Truth or fantasy? That is the question.
Meanwhile through the fog a ship approaches … Fiction or phantom? Err … now that WOULD be telling.
This rip, roaring rhyming yarn from debut picture book author David Crosby exudes daftness and delicious mock-scariness, brought into being so the characters almost leap off the pages in Lee Cosgrove’s zany scenes of groggy picaroons and maniacal monstrosities.
I envisage this one becoming a much requested storytime tale in foundation stage classes and families with young landlubbers.
As will this one, coming soon:
The Knight Who Might
Lou Treleaven and Kyle Beckett
With her repeat refrain ‘ “You might not” said the … / (It was a magic …. ) / “But I might,” said the knight.’ (insert ‘sword’, or ‘helmet’ where it fits), Lou Treleaven entertains with her tale of yore wherein the inept titular knight aspires to attain knightdom but discovers that it’s a long road so to do.
Yes, he has the accoutrements, (or rather he did have); but with their scathing comments– “He’ll be exhausted,” (that’s the horse.) “He’ll be cut to pieces,” (spoken by the sword) and “He’ll lose his head,” (helmet’s put down)

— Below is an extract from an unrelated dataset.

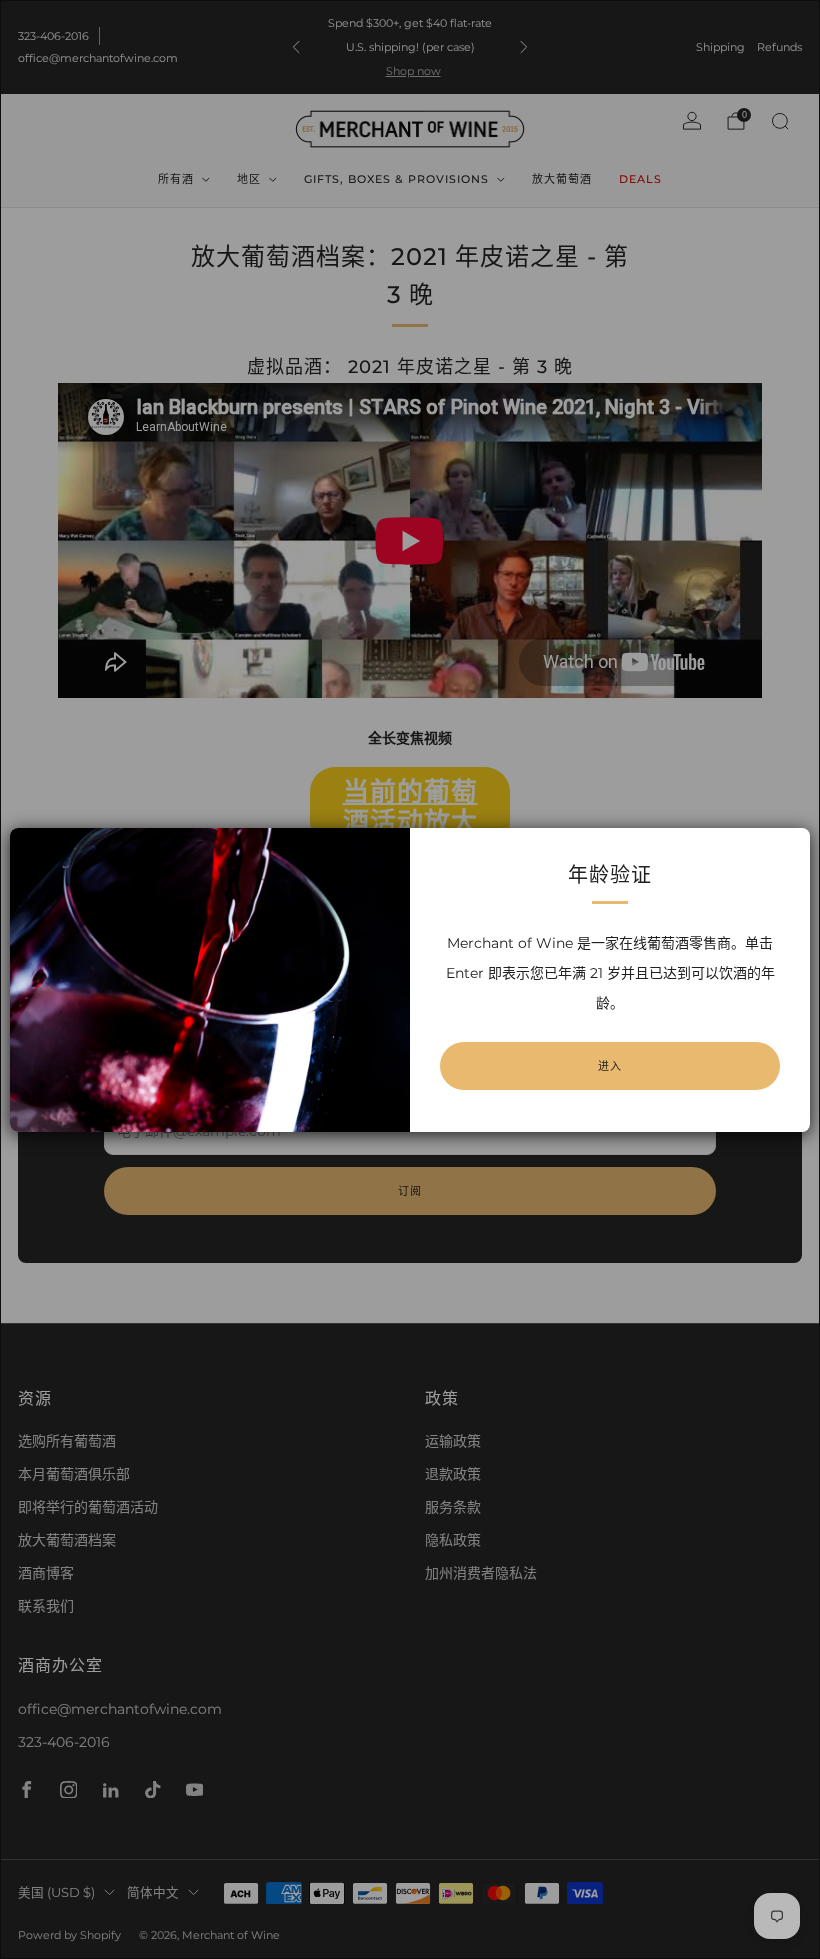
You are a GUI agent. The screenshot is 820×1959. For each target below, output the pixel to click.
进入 (610, 1066)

our hopeful champ of derring-do sets out on foot to meet his first combatant ‘The Lord with the Scary Looking Sword’ in a tournament.
After a change of heart, those bit part players (now out of hiding) are somewhat more upbeat than their owner, as the two contestants gallop towards each other.
If you want to know the outcome of their combat, then you’ll need your own copy of Lou’s olde story of trying, replete with its puns and onomatopoeia. It’s illustrated with appropriate verve and humour in Kyle Beckett’s slapstick style scenes of clanking-clonking, stomping, donking and plonking.